ÇİÇEKLE SUYUN HİKAYESİ
Günün birinde bir çiçekle su karşılaşır ve arkadaş olurlar, ilk önceleri arkadaşlık olarak devam eder bu durum. Tabi ki zaman lazımdır birbirini tanımak için, gel zaman git zaman çiçek o kadar mutlu olur ki mutluluktan içi içine sığmaz artık ve anlar ki suya aşık olmuştur. İlk kez aşık olan çiçek etrafa kokular saçar ‘sırf senin hatırın için ey su! ’ diye.

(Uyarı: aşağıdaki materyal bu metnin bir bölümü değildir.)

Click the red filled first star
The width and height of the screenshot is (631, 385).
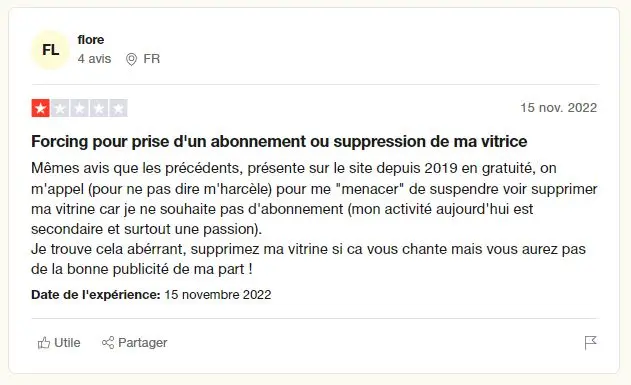pyautogui.click(x=41, y=108)
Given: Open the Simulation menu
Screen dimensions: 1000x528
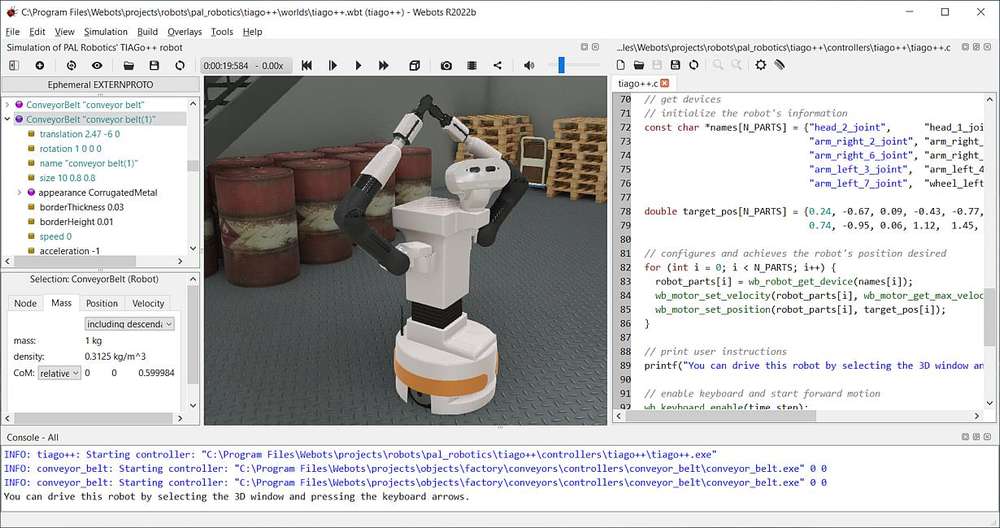Looking at the screenshot, I should pyautogui.click(x=105, y=31).
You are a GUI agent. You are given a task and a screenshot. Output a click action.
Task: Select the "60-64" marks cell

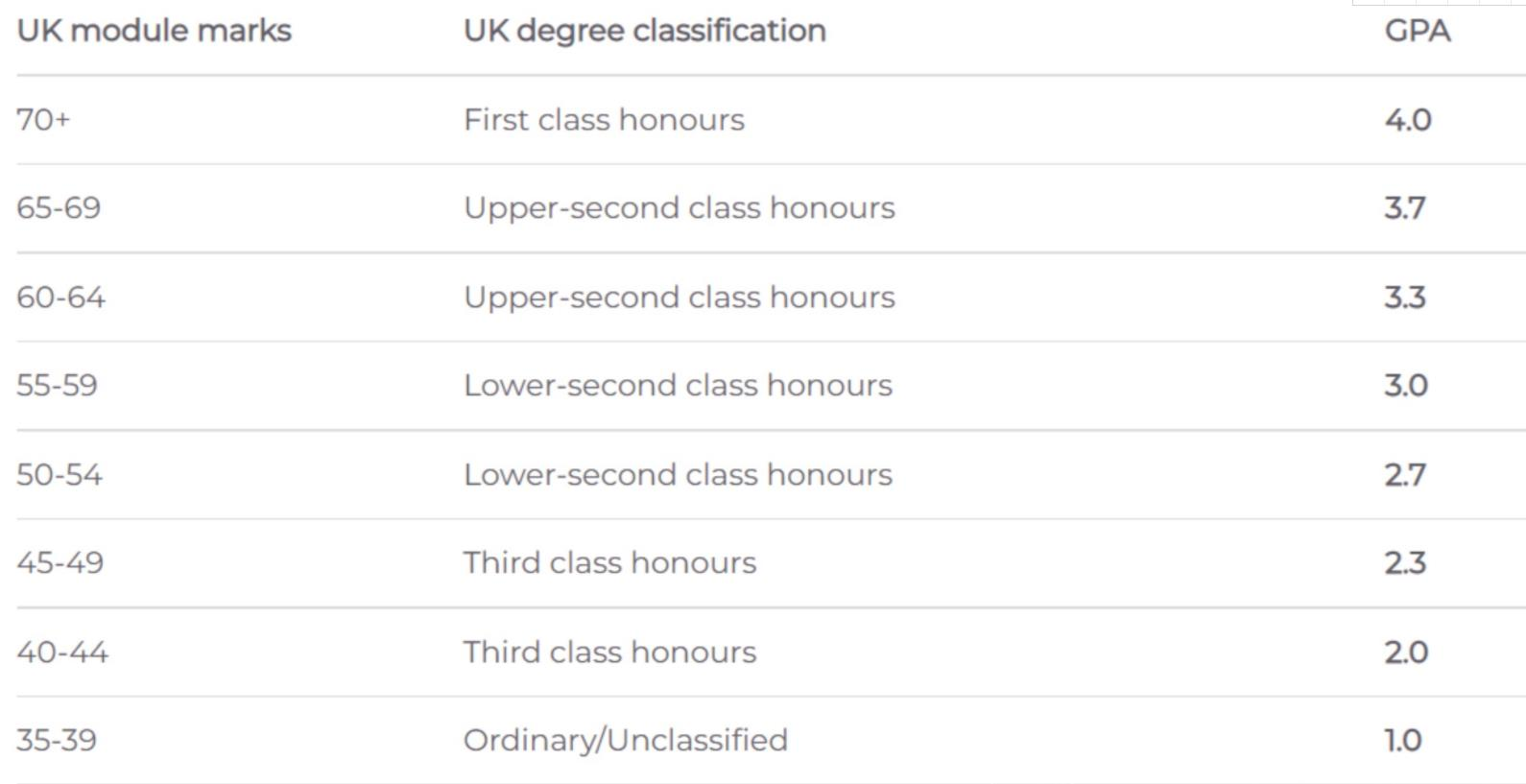tap(60, 297)
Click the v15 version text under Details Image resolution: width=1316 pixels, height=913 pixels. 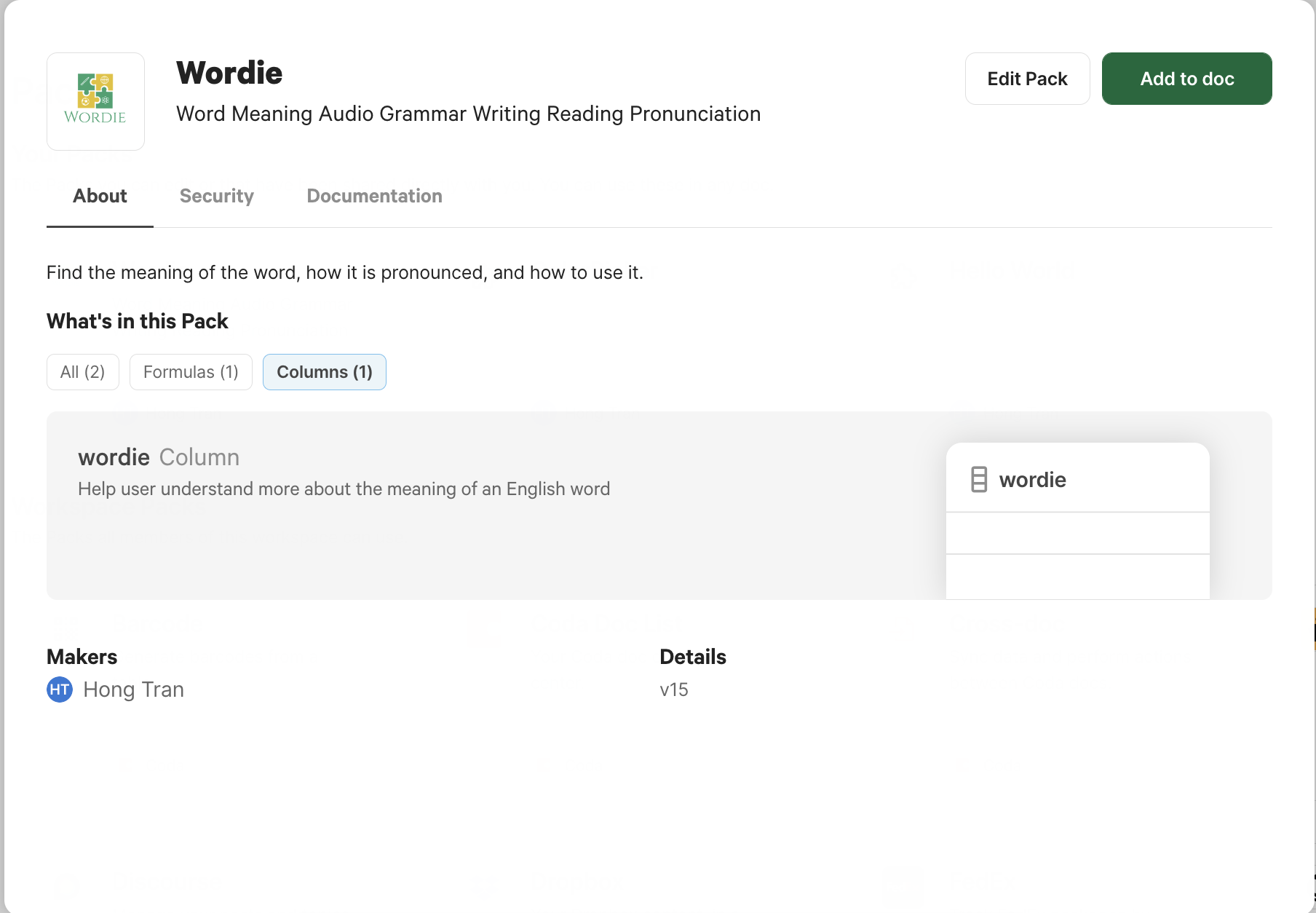point(673,689)
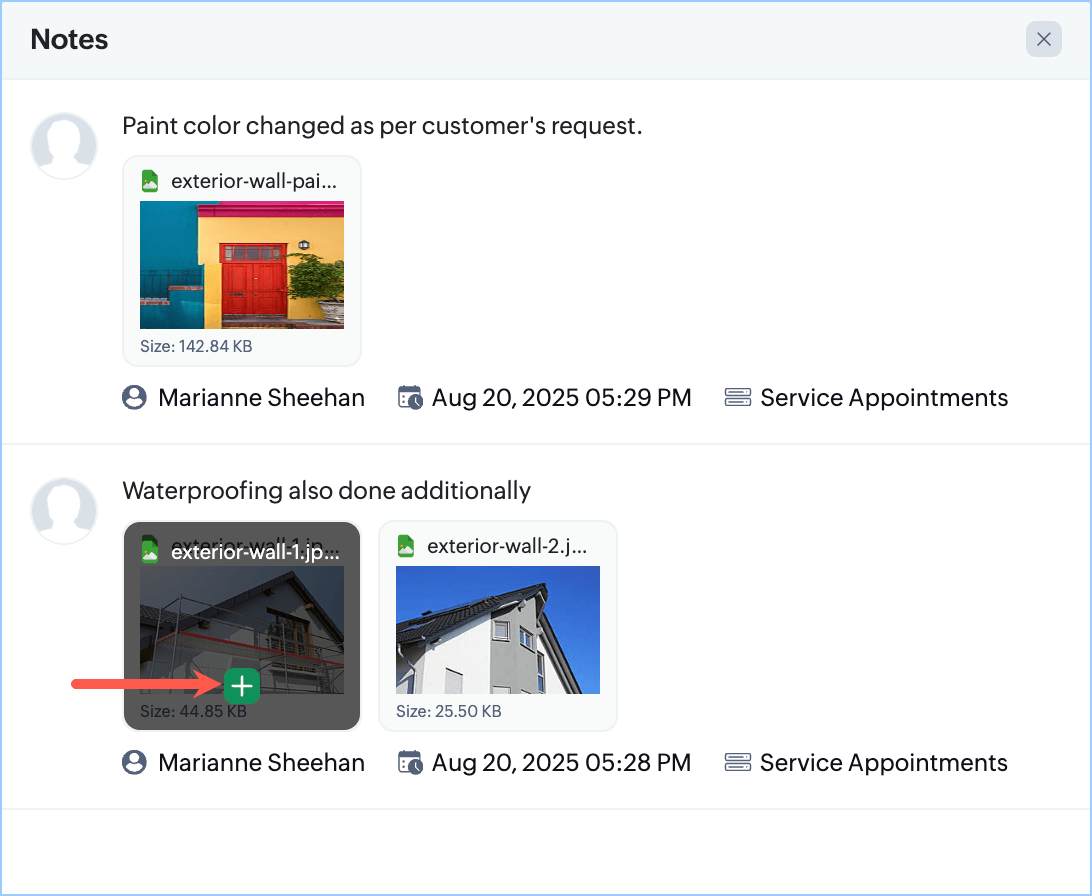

Öyle zaman gelir ki artık su da içinde çiçeğe karşı bir şeyler hissetmeye başlar, zanneder ki çiçeğe aşık oldum ama su da ilk defa aşık oluyordur. Günler ve aylar birbirini kovalar ve çiçek ‘acaba su beni sevmiyor mu? ’ diye düşünmeye başlar. Çünkü su pek ilgilenmez çiçekle. Halbuki çiçek alışkın değildir böyle bir sevgiye ve dayanamaz. Çiçek suya ‘seni seviyorum’ der, su ‘ben de seni seviyorum’ der. Aradan zaman geçer ve çiçek yine suya ‘seni seviyorum’ der, su sabırla ‘ben de’ der. Çiçek sabırlıdır, bekler bekler bekler… Artık öyle bir duruma gelir ki, çiçek koku saçamaz artık etrafa. Ve son kez suya ‘seni seviyorum’ der, su da ona ‘söyledim ya ben de seni seviyorum’ der. Ve gün gelir çiçek yataklara düşer. Hastalanmıştır çiçek artık. Rengi solmuş, çehresi sararmıştır çiçeğin. Yataklardadır artık çiçek, su da başında bekler çiçeğin, yardımcı olmak için dostuna. Bellidir ki artık çiçek ölecektir ve son kez zorlukla başını döndürerek çiçek, suya der ki ‘seni ben gerçekten seviyorum’. Çok hüzünlenir su bu durum karşısında ve son çare olarak bir doktor çağırır ‘nedir sorun’ diye, doktor gelir ve muayene eder çiçeği. Muayeneden sonra şöyle der doktor ‘hastanın durumu ümitsiz, artık elimizden bir şey gelmez’ su merak eder sevgilisinin ölümüne sebep olan hastalık nedir diye ve sorar doktora ‘hastalığı nedir? ’ diye. Doktor yukarıdan aşağıya bir bakar suya ve der ki ‘çiçeğin bir hastalığı yok dostum, bu çiçek sadece susuz kalmış, ölümü onun için’ der ve anlar ki su artık sevgiliye sadece ‘seni seviyorum’ demek yetmemektedir…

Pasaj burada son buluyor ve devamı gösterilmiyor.